Iris scans, fingerprints and other biometrics are no longer only material for spy movies or crime thrillers.  Biometric identification is beginning to be used in transfer programs in the developing world to bring benefits to the poor.  But the issue is broader -- enabling citizens to establish an official identity is a crucial part of the development process.  Identity is required for so many purposes – registering property, banking and credit, voter registration, health care, drivers’ licenses and numerous other services.  Even today, half of all births in developing countries are not registered.  A lack of ID can be a major obstacle, and also renders citizens more vulnerable to corrupt officials.

I am currently researching the use of biometrics in developing countries, and have looked at a number of cases and seen more in process.  What type of biometrics is used and how these ID systems are implemented differs across programs.  A few countries are rolling out nationwide identification programs, but most biometric ID systems serve programmatic needs, such as demobilization and resettlement grants, pension payments and drought relief.  Some programs also increase access to banking.
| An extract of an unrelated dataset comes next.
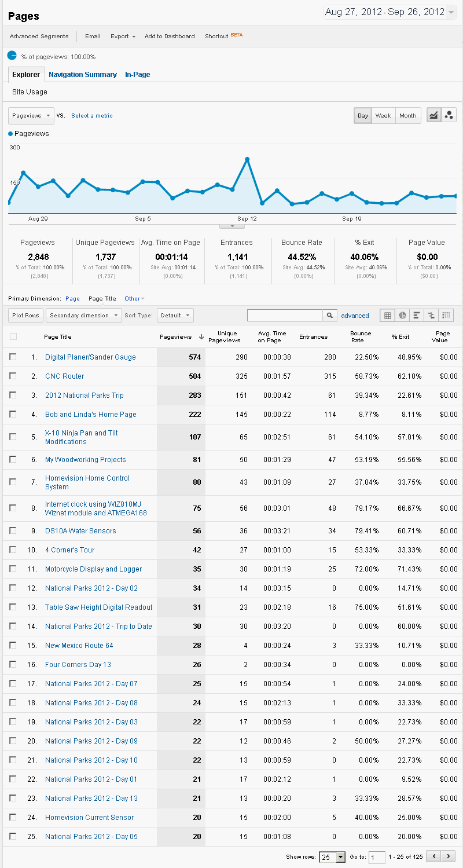Image resolution: width=463 pixels, height=868 pixels.
Task: Click the search magnifier icon
Action: pos(329,315)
In Afghanistan/Pakistan iris scans were used for over 200,000 returning refugees to ensure they only received one repatriation payment. In the Democratic Republic of the Congo the World Bank has used iris scans for demobilization grants, proving that this technology can operate well outside the lab, and in rough conditions. South Africa has been using fingerprints in the delivery of pension and other grants for two decades; each year 5 million grants are delivered through this program in Kwa-Zulu Natal.  Andhra Pradesh has been paying employment guarantee stipends and pensions with the help of fingerprinting.  India is rolling out the largest biometric ID project ever undertaken; each citizen will soon be registering both fingerprints and iris scans.  And as India comes online, biometrics technology will rapidly become cheaper with scale and new entry. Click here for more cases.

Biometrics can provide huge savings in cash transfer programs.  India estimates around 25% of social payment program funds are lost due to leakage. Public Expenditure Tracking Surveys for several countries in Africa indicate high leakages as funds are transferred down administrative chains.  Biometrics can eliminate duplicate payments and payments to the deceased, as in Andhra Pradesh.  Approaches using biometrics could do wonders for reducing leakage from a wide range of programs.

Despite these benefits, I am aware, and concerned, about negative potential aspects.  The technology is still fairly costly, though prices are plummeting quickly.  Using biometrics may undermine the “human” approach to development and government.  And there is a fear that biometric identification may impede on civil liberties.  From my research, I believe the benefits will outweigh the negatives, especially in countries where governments are less functional.   But I still believe we need to be careful as we proceed.

What should be our next step in this area?  How should the wider development community approach this rapidly-changing field?  Should donors seek to use biometrics more actively, and encourage their use in developing countries?  How to coordinate approaches for maximum synergies?